O certo é que agora sou chamada pelo meu próprio corpo, um companheiro que não pára de enviar sinais: “Não”, escuro e desagradável, e o dourado “Vem”, os quais se sucedem rapidamente. Alguém se mexe. Terei levantado o braço? Terei olhado. Terá o meu lenço amarelo com os morangos vermelhos esvoaçado e emitido sinais? Ele destacou-me do muro.
Segue-me. Estou a ser perseguida através da floresta. Tudo é arrebatado, tudo é nocturno, e os papagaios, empoleirados entre os ramos, soltam os gritos que os caracterizam. Não podia ter os sentidos mais alerta. Sinto o quanto é áspera a cortina que empurro; sinto o gradeamento de ferro frio e a sua pintura estalada sempre que nele poiso a mão. Estamos ao ar livre. A noite como que se abre; a noite, povoada de borboletas nocturnas; a noite, ocultando amantes preparados para as maiores aventuras. Sinto o cheiro das rosas; das violetas; vejo pequenas manchas vermelhas e azuis. O cascalho e a relva vão-se sucedendo por baixo dos meus pés. As traseiras dos edifícios iluminados erguem-se nos ares não sem alguma culpa. Todo este excesso de luzes faz com que Londres se mostre pouco à vontade. Está na hora de entoarmos o nosso cântico de amor – Vem, vem, vem. Agora, o sinal dourado que emito assemelha-se a uma borboleta. Canta, canta, canta, exclamo, qual rouxinol cuja melodia lhe tenha ficado entalada na garganta estreita. Ouço o estalar dos ramos e o entrechocar das hastes tal como se todos os animais da floresta estivessem a caçar, elevando-se nos ares e mergulhando por entre os espinhos. Um deles acabou de me picar. Houve um que se enterrou bem fundo em mim.
As flores aveludadas e as folhas frescas acalmam-me, como que me ungem.
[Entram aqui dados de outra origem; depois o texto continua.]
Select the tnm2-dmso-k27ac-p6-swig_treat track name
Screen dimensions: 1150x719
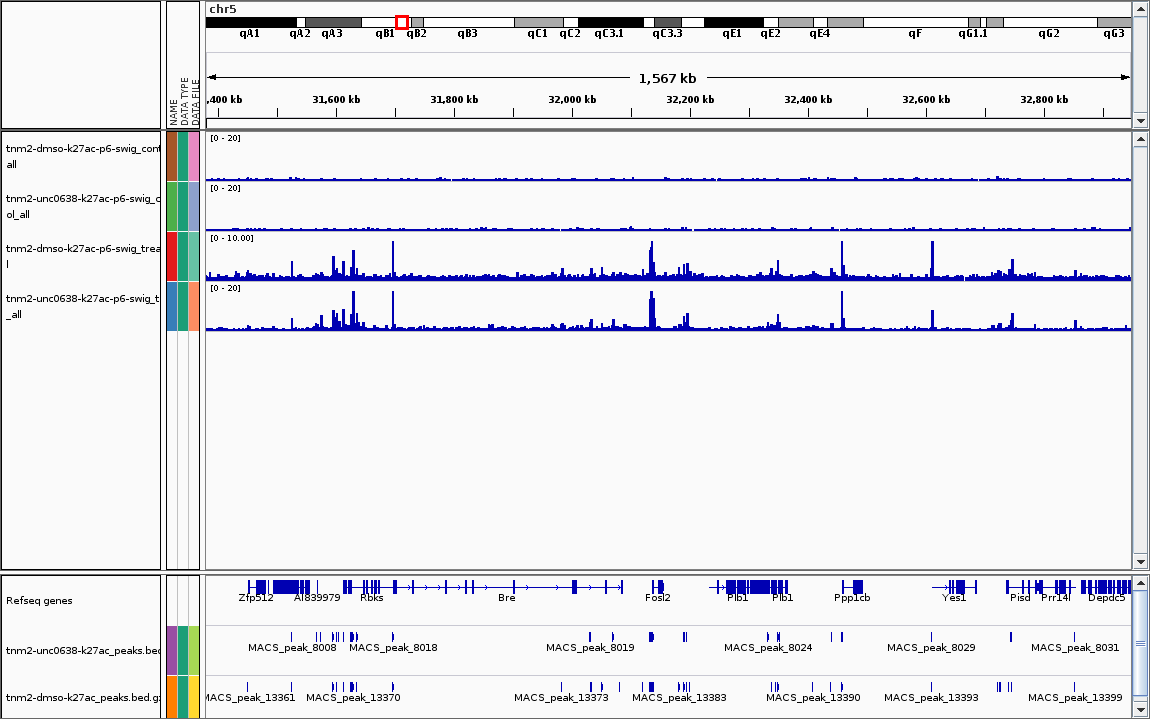(x=82, y=256)
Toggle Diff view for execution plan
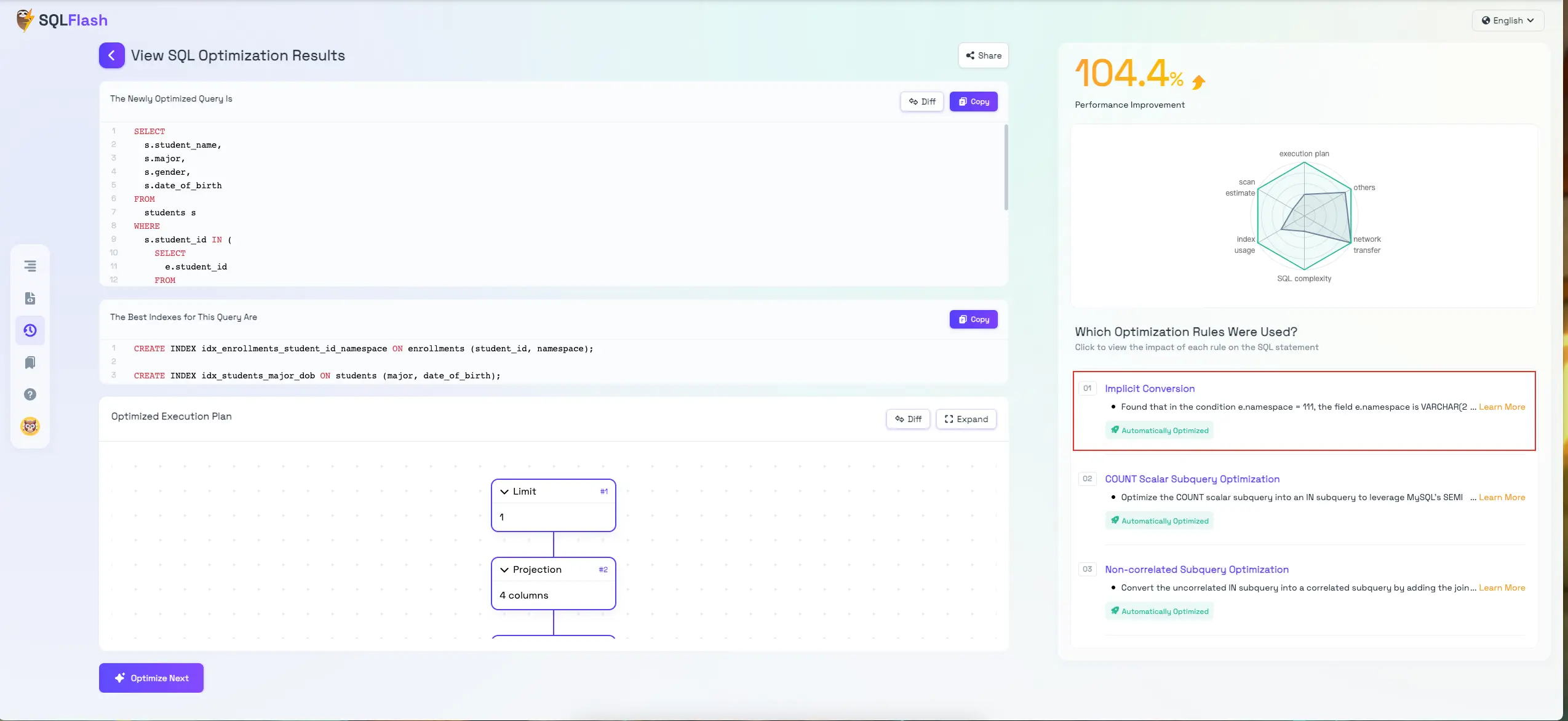 [x=908, y=419]

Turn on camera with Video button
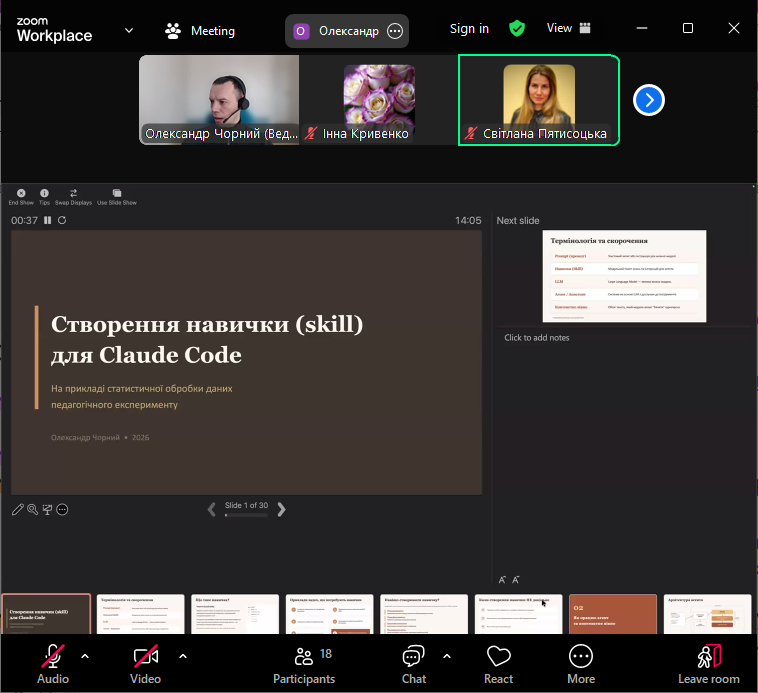(x=145, y=664)
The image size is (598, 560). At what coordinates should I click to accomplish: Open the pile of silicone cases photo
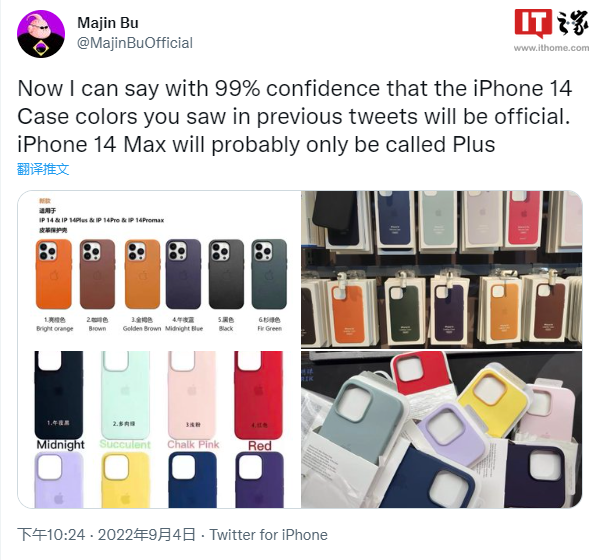[x=442, y=429]
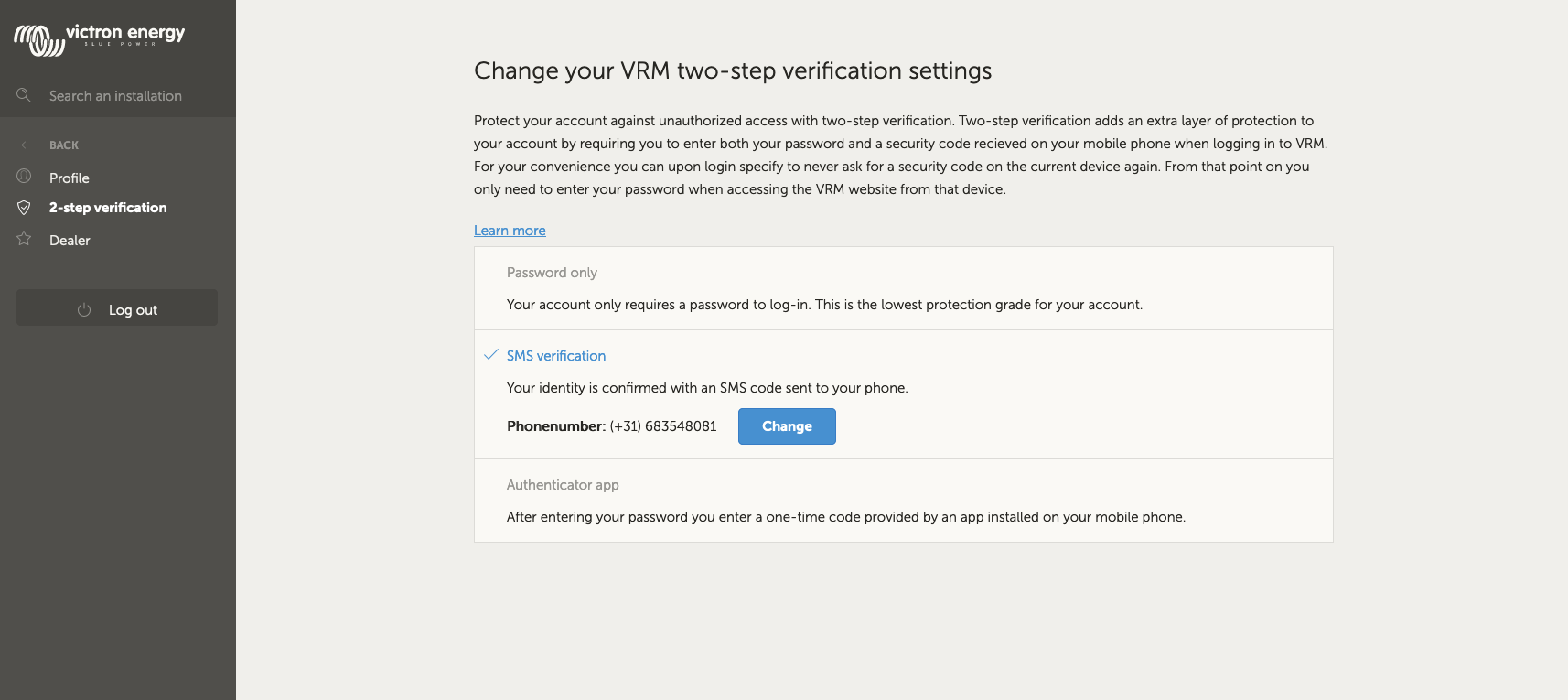Screen dimensions: 1568x700
Task: Click the SMS verification checkmark icon
Action: 490,355
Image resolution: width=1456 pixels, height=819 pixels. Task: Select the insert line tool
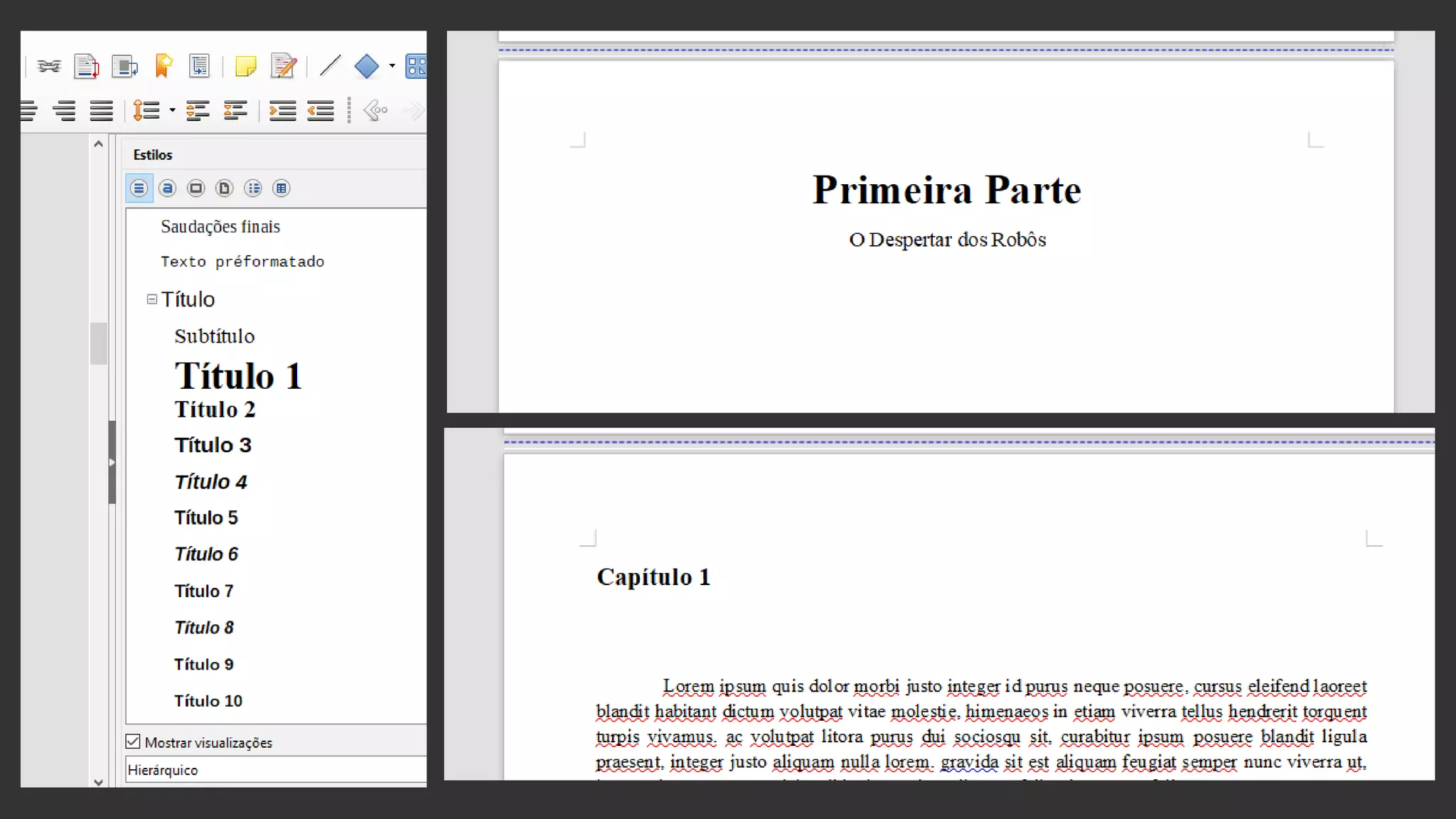330,66
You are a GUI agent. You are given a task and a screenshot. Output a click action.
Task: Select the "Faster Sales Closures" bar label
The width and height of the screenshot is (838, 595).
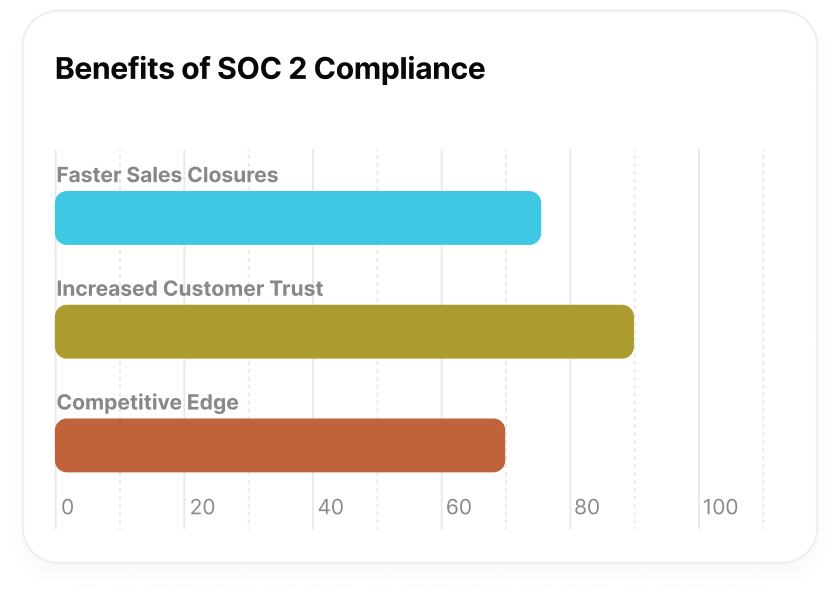pos(167,175)
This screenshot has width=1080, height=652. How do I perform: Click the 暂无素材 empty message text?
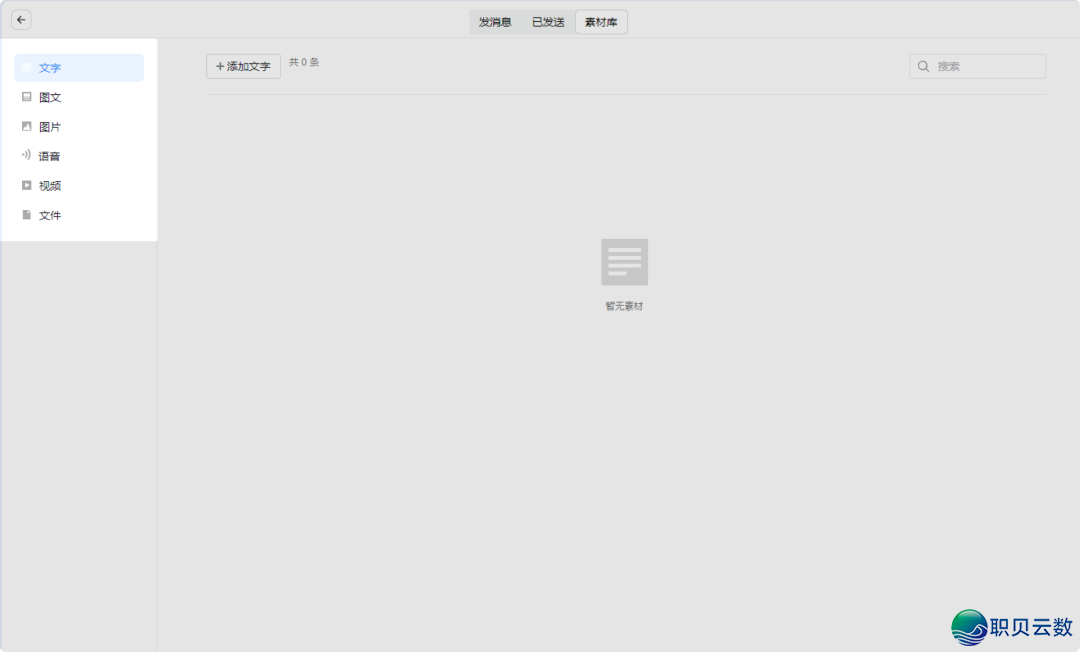click(624, 306)
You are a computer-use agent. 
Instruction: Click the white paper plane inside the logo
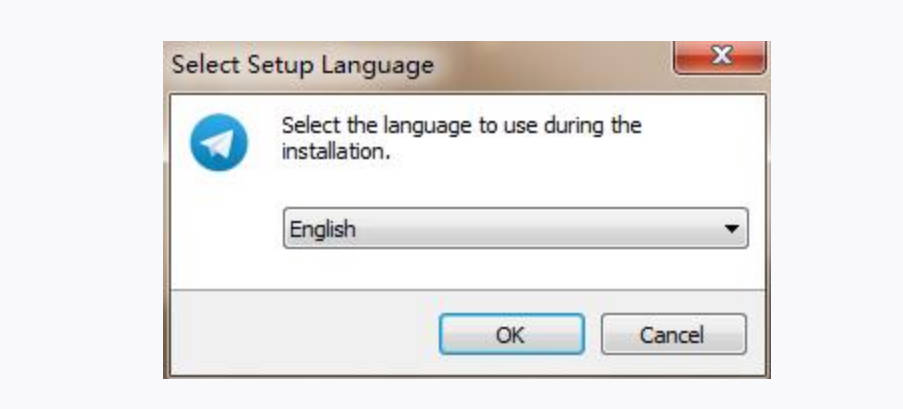coord(217,142)
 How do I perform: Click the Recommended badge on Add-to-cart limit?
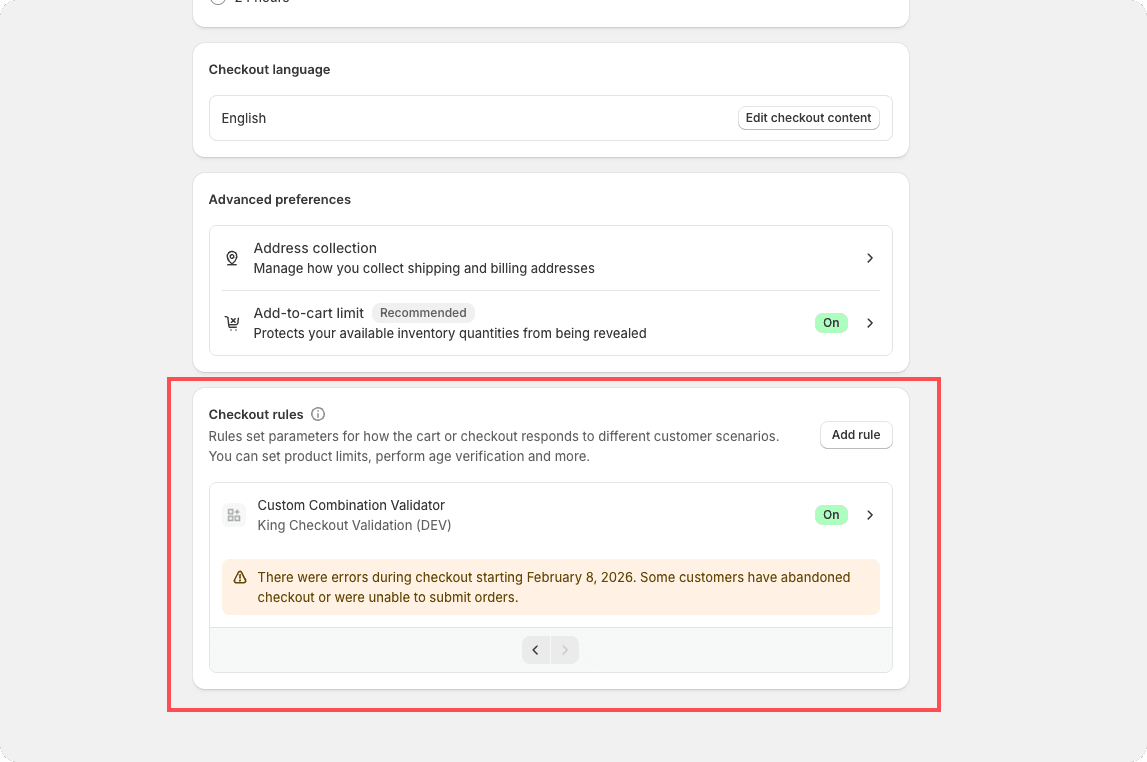click(423, 313)
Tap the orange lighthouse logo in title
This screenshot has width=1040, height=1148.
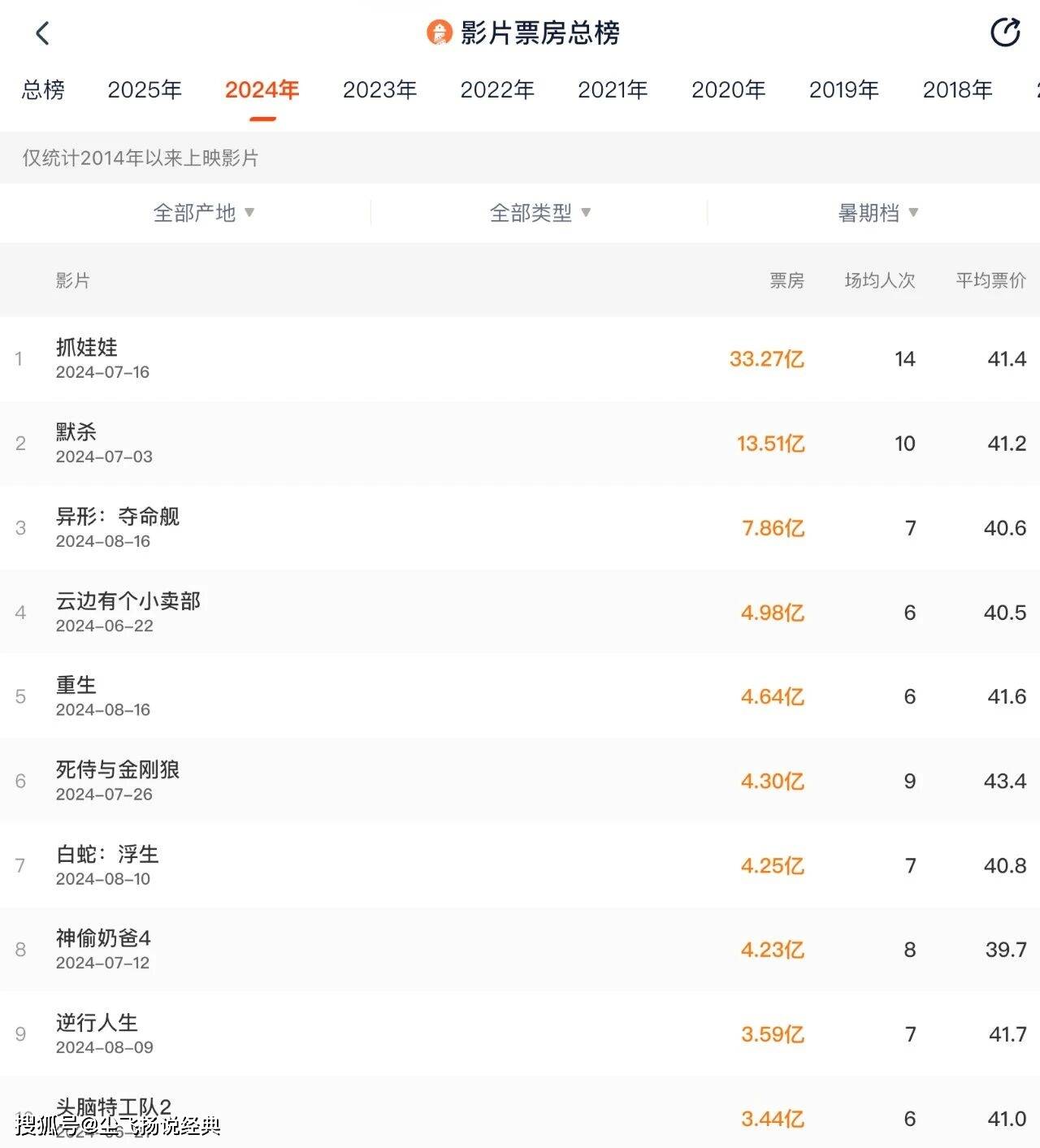point(439,32)
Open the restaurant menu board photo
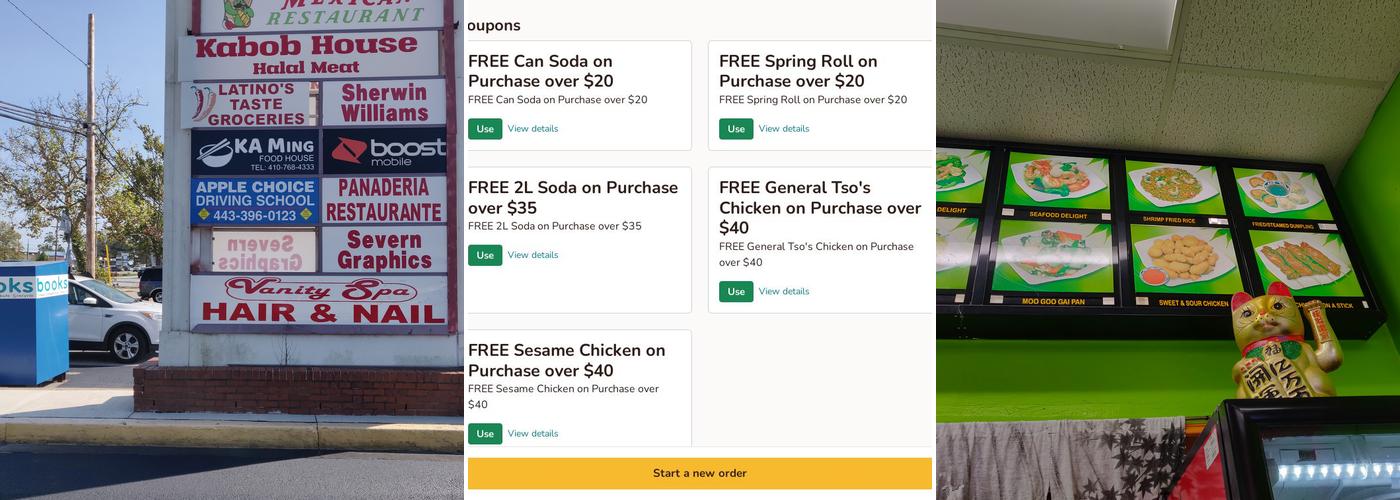Viewport: 1400px width, 500px height. pos(1168,250)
– Para quê olhar o relógio que está em cima da lareira? – disse Neville. – Sim, o tempo passa. E nós envelhecemos. Contudo, sinto-me bem em estar sentado junto a ti, eu aqui e tu aí, nesta sala iluminada pelo fogo, em Londres. O mundo foi revistado até ao mais ínfimo pormenor, e nele já nada resta, nem mesmo flores. Repara na luz vermelha que percorre a cortina dourada. A fruta por ela rodeada cai pesadamente. Cai mesmo junto à tua bota, ao mesmo tempo que te empresta ao rosto uma moldura vermelha – creio tratar-se da luz da lareira e não da tua cara; creio serem aqueles livros encostados contra a parede; aquilo uma cortina; e isso talvez um cadeirão. Todavia, quando entras tudo muda. As chávenas e os pires transformaram-se quando aqui chegaste de manhã. Pondo de lado o jornal, pensei que só o amor faz com que as nossas vidas mesquinhas tenham algum esplendor e valham a pena ser vividas.